GIVEN PASSAGE =>
= Beginning of Section =
I’m tired of Holland and I want to go home.
I long for the familiar, the comfortable, the easy. I miss the days of doing things without thought. I want to take my boys to normalcy.
I hate that I have to know the Individuals with Disabilities Education Act in its entirety just to make sure my sons are afforded the educational environment that is lawfully due them. It frustrates me to have to spend hours in research prepping for a new specialist appointment to ensure the doctor orders the correct tests and medications or to point him in the right direction of the likely diagnosis. The adrenaline surge experienced every time an older child exits the house and the alarm sounds leaves me in a constant state of high alert, terrified that
this may be the time Bo escapes with tragic results.
I wish I could trust anyone besides his ever-busy oldest siblings to watch the Serb, and even then, I wish it were for longer than an hour or two if during waking hours. (And still my constant checking in drives them batty.) I, selfishly I suppose, want to go to weddings and parties with my handsome husband instead of the carefully planned divide and conquer routine we’ve orchestrated for social engagements. I’m tired of packing a diaper bag when my youngest is a typically-developing, fully potty-trained four-year-old.
I hate that I freak out over every green snotty nose wondering if my weekend plans are safe or if I should go ahead and pack a hospital bag, just in case. I’m frustrated when my son tries five times to tell me something and I hear the same unintelligible sound five times and I just don’t understand and he gives up and whatever was important to him at the time stays with him and our moment to connect is lost.
But mostly, I’m tired of interpreting our world to others who don’t live here. It literally pains me to feel my boys have been devalued, either by a stupid social media comment, rude stare at the grocery, or casual remark by a close friend. I hate feeling like I have to be positive all the time or someone may not understand that, while my life is hard,
I would choose these boys a hundred times over.
= End of Section =
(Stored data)
= Beginning of Section =
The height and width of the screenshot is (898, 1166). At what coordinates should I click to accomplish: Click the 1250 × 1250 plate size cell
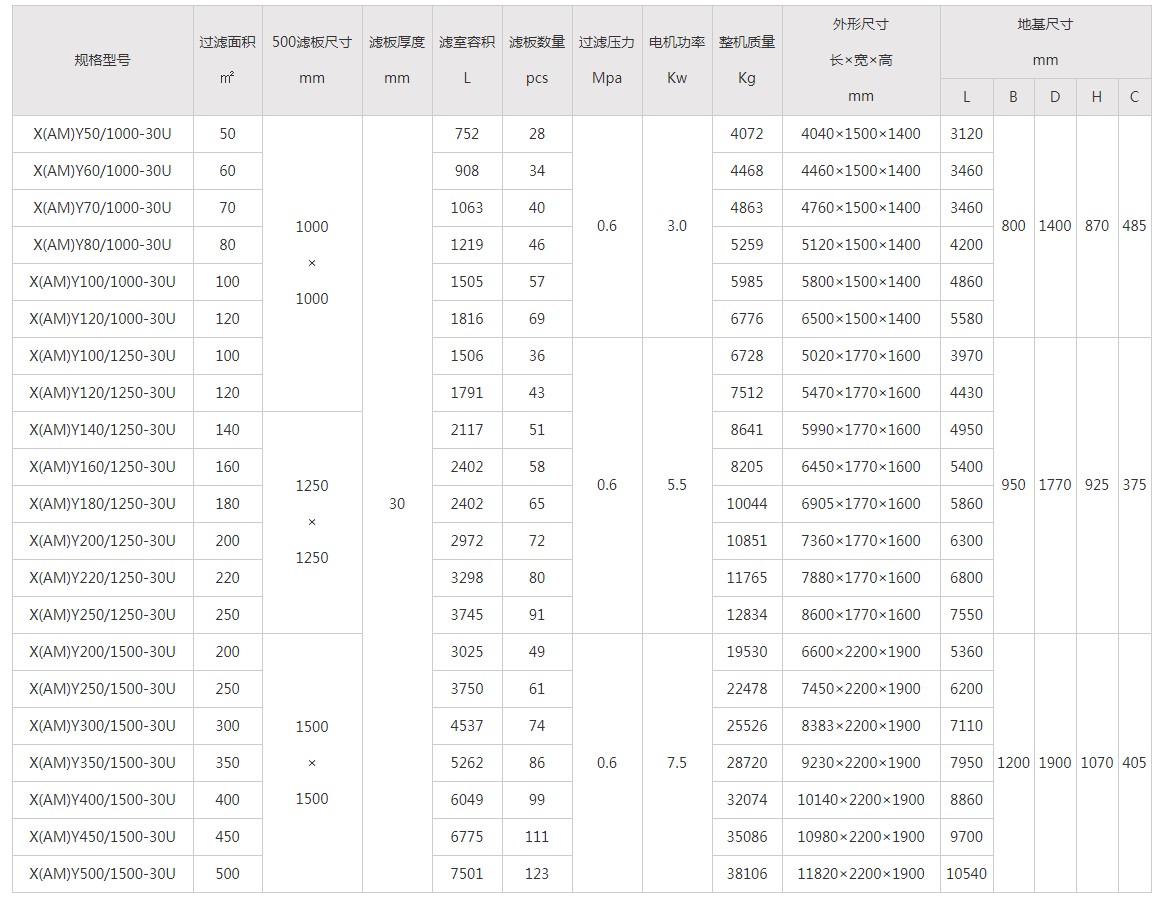point(312,522)
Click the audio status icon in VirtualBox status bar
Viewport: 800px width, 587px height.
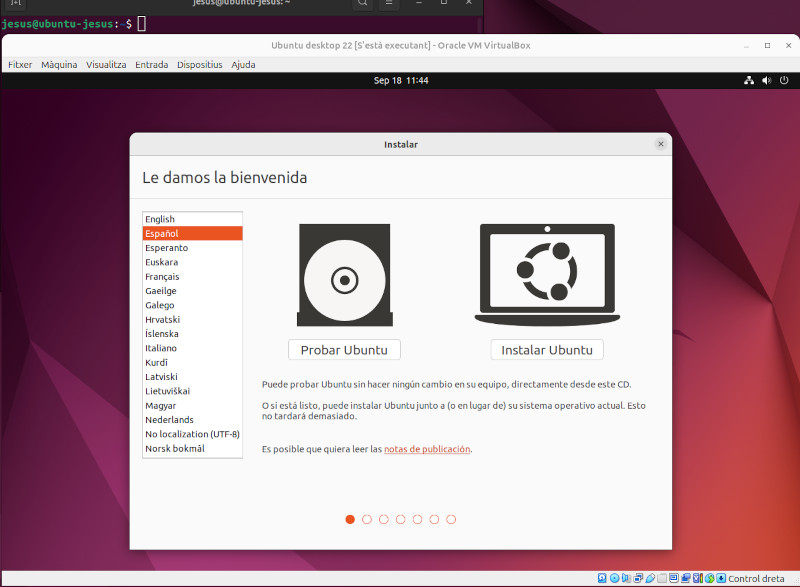pos(626,578)
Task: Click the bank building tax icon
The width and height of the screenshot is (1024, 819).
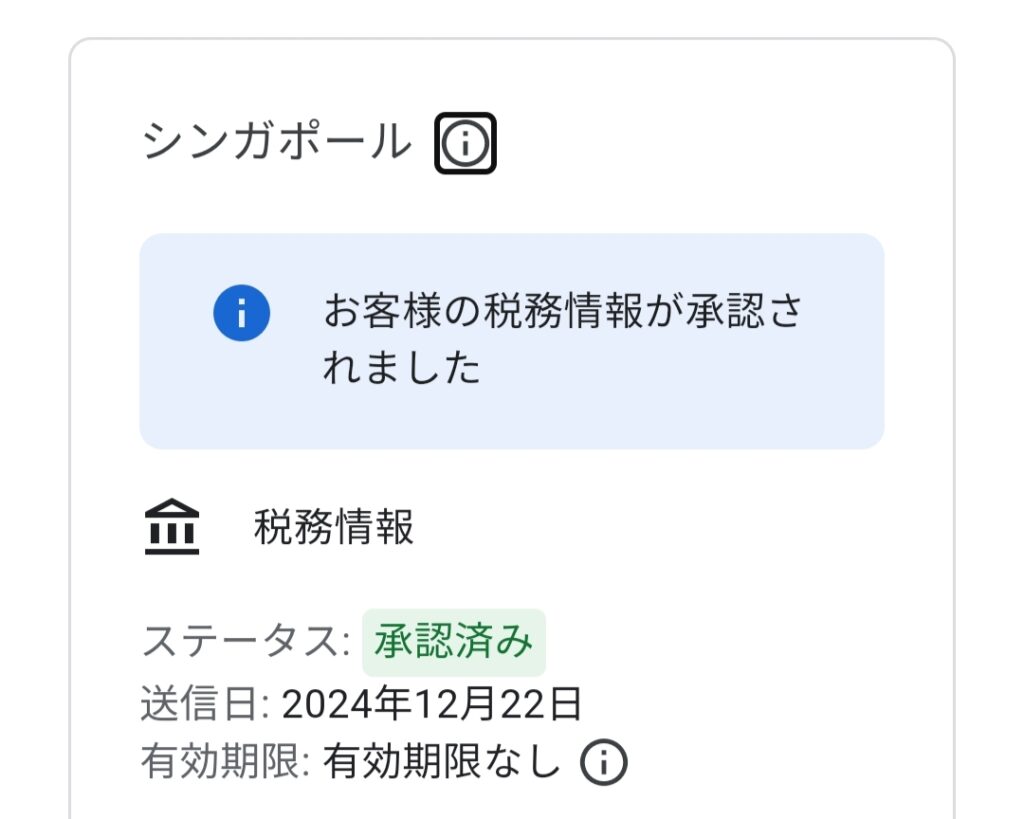Action: click(172, 526)
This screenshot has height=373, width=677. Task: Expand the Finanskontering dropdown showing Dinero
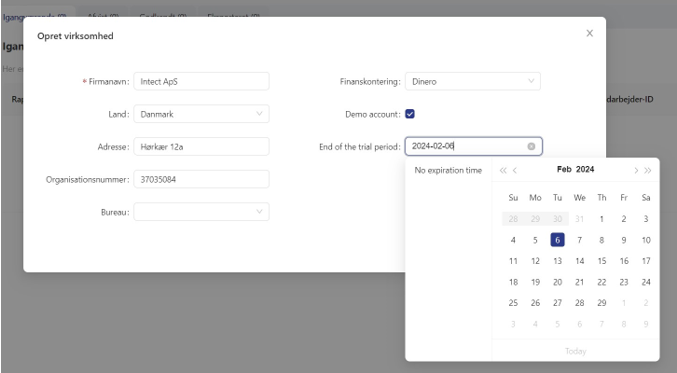click(x=472, y=81)
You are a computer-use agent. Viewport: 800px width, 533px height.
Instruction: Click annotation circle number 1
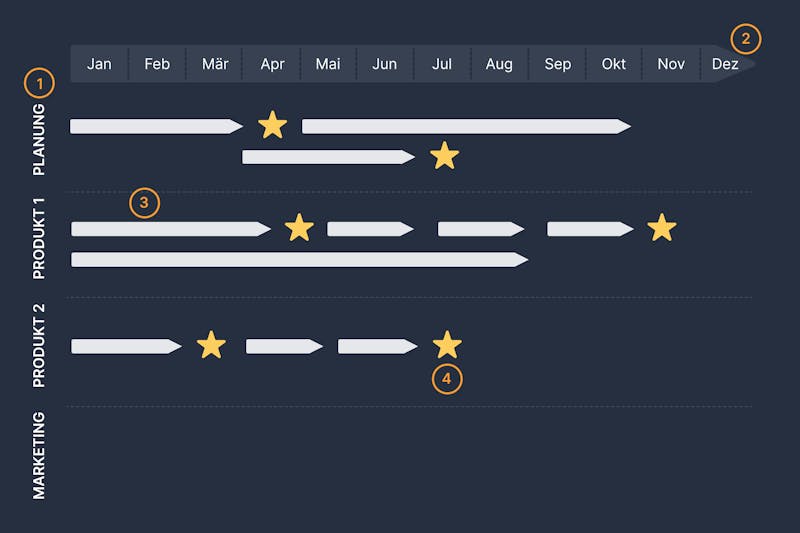pos(39,83)
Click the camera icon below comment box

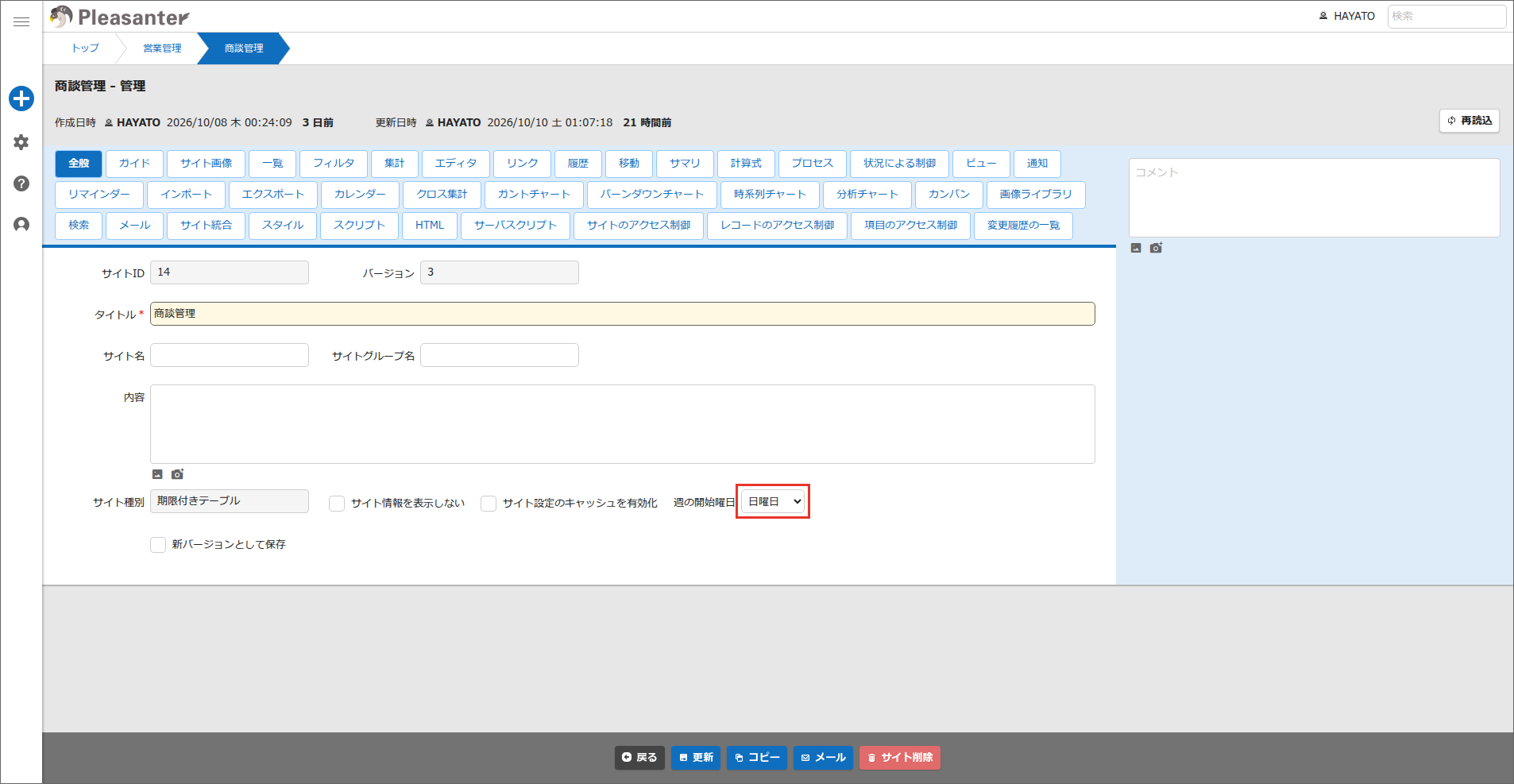[1156, 248]
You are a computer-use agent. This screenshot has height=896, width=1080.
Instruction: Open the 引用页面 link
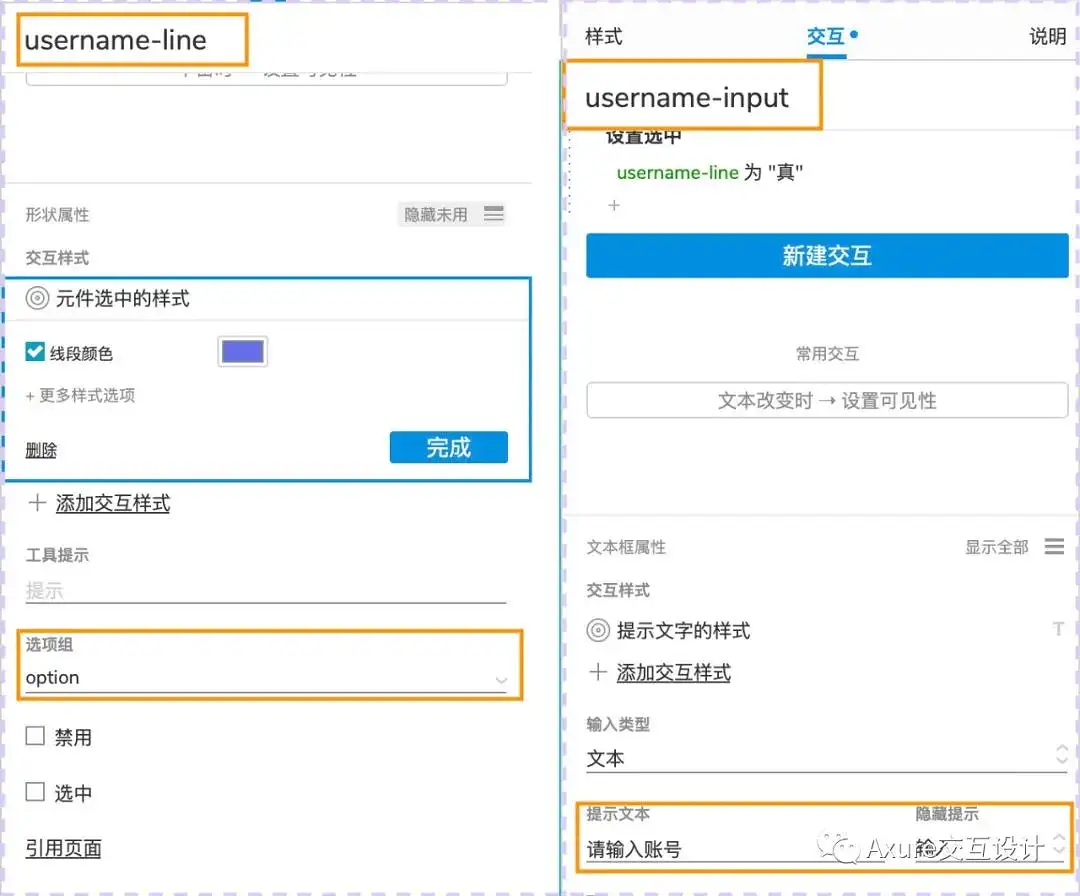coord(62,848)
= End of Section =
SET OF TASKS =>
A) Does each statement below agree with the passage about being tired of Holland? Answer yes or no for each, quoting the words of the passage that decide it. (i) The writer's youngest child is fully potty-trained. (ii) The writer trusts many people to watch the Serb for long stretches. (iii) The writer would choose these boys again.
B) Carry on the passage about being tired of Holland, starting after its last sentence.

TASK-BY-TASK ANSWERS =>
A)
(i) Yes: "my youngest is a typically-developing, fully potty-trained four-year-old."
(ii) No: "I wish I could trust anyone besides his ever-busy oldest siblings to watch the Serb."
(iii) Yes: "I would choose these boys a hundred times over."

B)
Holland sucks, sometimes. Yes, Emily Pearl Kingsley, it does have windmills, but where do you find the time to look up and enjoy them?
I have a choice to make. Sometimes daily, sometimes just when I hear the bullets flying and I find myself ducking for cover, longing for the good old days of home. I can wallow in the hard. I can live in the frustration and the difficult, becoming bitter.
Or I can embrace the adventure of a life uncommonly lived. I can relish in my daily opportunities for growth and new experiences. I can be overwhelmed with the beauty of relationships I have that others pass by. There is community among the ex-pats of metaphorical Holland. The marginalized have a camaraderie all our own.
If I hadn’t landed here, I would still be living in my fishbowl of sameness, loving all the people who live and think like me. I would never have learned the stories of my fellow sojourners, come to value their perspectives, share their pain. I’ve found that it’s not just the parents of kids with special needs who land here. This Holland is a home to not just those with a physical or intellectual disability, but also people of color, or those with mental illness, even the LGBT community, any of us who are different than the accepted masses.
Because there is a place for us here.
So, in the middle of my longing for normalcy, for what I remember home to feel like, do I really want to give up all I’ve gained, all I’ve learned, all I’ve become?
Not really. For I’ve discovered the true melting pot is Holland and here, there is grace for us all.